The work of Iris Bohnet finds a place for itself based on a vast and comprehensive review of research across the social sciences. Focusing on inequalities primarily within workplaces and schools, she does not try to position herself into one or the other ideological fields. Instead, she emphasises the complementarity of a behaviourally-based and empirically-driven approach with broader feminist strategies.
The author focuses on de-biasing environments rather than individuals as a solution to tackle gender inequality. By identifying behaviours and processes that take root in institutions and explicating how they impede gender equality, it may be possible to intervene and design around the point at which bias is most likely to take hold. This approach, often identified as ‘Nudging’, allows for faster achievements, moving the needle through quick wins in faster ways.
Most of What Works looks at national and industrial level statistics and examines why processes aren’t working, before delving deeper to assess plausible behavioural reasons for these and moving towards workable and readily implementable solutions. A lot of attention is given to recruitment, a process riddled with bias, implicit discrimination and well-intended but misguided processes.

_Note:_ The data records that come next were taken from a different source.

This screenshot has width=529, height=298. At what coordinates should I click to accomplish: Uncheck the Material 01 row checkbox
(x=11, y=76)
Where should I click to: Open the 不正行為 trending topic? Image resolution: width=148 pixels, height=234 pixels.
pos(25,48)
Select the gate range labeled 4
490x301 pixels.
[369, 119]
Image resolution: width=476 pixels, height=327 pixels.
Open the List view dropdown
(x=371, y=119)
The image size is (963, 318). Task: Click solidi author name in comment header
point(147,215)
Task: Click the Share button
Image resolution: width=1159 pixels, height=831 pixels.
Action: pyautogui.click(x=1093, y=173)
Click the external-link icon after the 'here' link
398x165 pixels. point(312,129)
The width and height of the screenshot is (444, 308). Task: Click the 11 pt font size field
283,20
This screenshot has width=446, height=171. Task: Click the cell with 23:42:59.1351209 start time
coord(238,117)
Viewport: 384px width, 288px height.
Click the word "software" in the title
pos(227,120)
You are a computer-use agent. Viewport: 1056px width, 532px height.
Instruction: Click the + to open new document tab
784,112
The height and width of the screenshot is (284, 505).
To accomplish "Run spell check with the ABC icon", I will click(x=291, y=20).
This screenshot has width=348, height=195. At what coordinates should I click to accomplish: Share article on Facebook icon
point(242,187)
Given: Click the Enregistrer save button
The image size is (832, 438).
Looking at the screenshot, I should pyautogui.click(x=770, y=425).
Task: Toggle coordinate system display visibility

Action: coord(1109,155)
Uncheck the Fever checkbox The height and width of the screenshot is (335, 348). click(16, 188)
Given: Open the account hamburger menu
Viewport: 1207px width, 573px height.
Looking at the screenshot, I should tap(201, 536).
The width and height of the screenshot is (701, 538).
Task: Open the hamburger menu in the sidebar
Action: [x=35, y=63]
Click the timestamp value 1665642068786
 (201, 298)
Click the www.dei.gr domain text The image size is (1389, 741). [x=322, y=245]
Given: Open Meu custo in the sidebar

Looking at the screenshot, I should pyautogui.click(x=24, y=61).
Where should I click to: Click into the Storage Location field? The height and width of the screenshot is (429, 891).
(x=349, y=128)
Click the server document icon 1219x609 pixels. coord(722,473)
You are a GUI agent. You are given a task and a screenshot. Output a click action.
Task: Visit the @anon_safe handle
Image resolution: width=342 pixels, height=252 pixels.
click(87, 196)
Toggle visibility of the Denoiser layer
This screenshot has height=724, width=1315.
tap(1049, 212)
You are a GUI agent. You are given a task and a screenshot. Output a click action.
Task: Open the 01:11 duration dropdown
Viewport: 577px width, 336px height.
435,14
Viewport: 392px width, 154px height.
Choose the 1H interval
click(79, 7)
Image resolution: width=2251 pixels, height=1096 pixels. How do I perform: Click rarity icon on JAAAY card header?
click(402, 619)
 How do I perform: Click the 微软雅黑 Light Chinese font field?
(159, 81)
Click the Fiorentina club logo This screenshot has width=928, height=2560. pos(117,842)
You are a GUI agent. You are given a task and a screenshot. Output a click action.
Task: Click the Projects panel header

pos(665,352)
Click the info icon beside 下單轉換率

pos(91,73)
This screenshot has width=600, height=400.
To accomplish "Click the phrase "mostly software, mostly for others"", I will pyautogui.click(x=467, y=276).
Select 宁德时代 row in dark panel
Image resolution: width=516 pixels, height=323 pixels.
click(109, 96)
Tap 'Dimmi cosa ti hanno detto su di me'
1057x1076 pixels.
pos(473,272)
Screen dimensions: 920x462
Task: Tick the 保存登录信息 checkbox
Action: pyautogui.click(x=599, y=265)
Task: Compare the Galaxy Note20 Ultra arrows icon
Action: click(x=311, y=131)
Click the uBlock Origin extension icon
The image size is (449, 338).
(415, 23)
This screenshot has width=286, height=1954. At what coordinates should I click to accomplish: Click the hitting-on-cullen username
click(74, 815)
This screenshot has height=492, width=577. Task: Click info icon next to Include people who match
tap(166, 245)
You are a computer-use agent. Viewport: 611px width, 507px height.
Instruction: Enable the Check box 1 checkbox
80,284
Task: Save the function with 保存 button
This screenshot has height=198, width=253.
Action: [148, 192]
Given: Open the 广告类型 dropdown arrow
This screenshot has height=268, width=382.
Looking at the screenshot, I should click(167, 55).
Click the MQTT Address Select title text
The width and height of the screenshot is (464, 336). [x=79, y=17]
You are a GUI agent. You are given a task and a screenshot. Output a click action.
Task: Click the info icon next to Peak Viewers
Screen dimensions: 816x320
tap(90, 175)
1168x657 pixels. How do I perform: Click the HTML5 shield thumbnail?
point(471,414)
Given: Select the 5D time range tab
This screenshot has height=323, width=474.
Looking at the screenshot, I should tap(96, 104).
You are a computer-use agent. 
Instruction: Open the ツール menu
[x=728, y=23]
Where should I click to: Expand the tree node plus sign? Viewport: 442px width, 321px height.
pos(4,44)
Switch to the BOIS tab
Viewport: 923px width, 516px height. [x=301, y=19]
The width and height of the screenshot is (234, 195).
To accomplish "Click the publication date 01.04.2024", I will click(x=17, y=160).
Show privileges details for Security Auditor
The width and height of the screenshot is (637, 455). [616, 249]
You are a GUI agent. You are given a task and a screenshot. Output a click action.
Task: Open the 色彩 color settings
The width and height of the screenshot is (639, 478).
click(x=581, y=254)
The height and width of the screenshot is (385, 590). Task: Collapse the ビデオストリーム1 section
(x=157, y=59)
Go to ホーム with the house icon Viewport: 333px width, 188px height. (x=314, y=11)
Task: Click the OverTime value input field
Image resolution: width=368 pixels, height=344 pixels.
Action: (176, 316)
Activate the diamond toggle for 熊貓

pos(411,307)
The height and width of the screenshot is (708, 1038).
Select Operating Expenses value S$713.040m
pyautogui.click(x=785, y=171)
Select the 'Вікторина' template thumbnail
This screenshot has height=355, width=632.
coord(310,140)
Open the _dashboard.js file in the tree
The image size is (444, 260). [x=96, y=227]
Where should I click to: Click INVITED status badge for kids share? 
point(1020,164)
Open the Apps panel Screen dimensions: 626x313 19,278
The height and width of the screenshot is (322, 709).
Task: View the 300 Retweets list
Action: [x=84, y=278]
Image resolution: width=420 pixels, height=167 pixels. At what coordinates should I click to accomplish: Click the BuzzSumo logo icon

Starting from messages sent to individuals before the application process starts, to how non-anonymized data impacts the choices done by recruiters and hiring managers, up to the interview process that, often unstructured, mostly manages to confirm rather than challenge existing beliefs about candidates. All is put under question, but the author provides a detailed answer, in the form of a checklist for organizations and their recruiting process. And incidentally gives suggestions that are valid not only for gender diversity but for overall inclusion in general.
When we build teams, we look for complements, not substitutes. The diversity of viewpoints may trump average excellence when we have to solve problems collectively.Iris Bohnet
By providing workable suggestions, this book becomes a solid tool for many practitioners, especially in the HR field. Not focusing only on the political pursuit of full equality, but rather giving concrete suggestions for actions to be undertaken. Plus the focus on bias, analyses not just at individual but also organizational and process level, allows for enabling true awareness in many readers.
If I could send you off with one big take-away, it would be this: We can reduce gender inequality.Iris Bohnet
Really a great book for most HR professionals.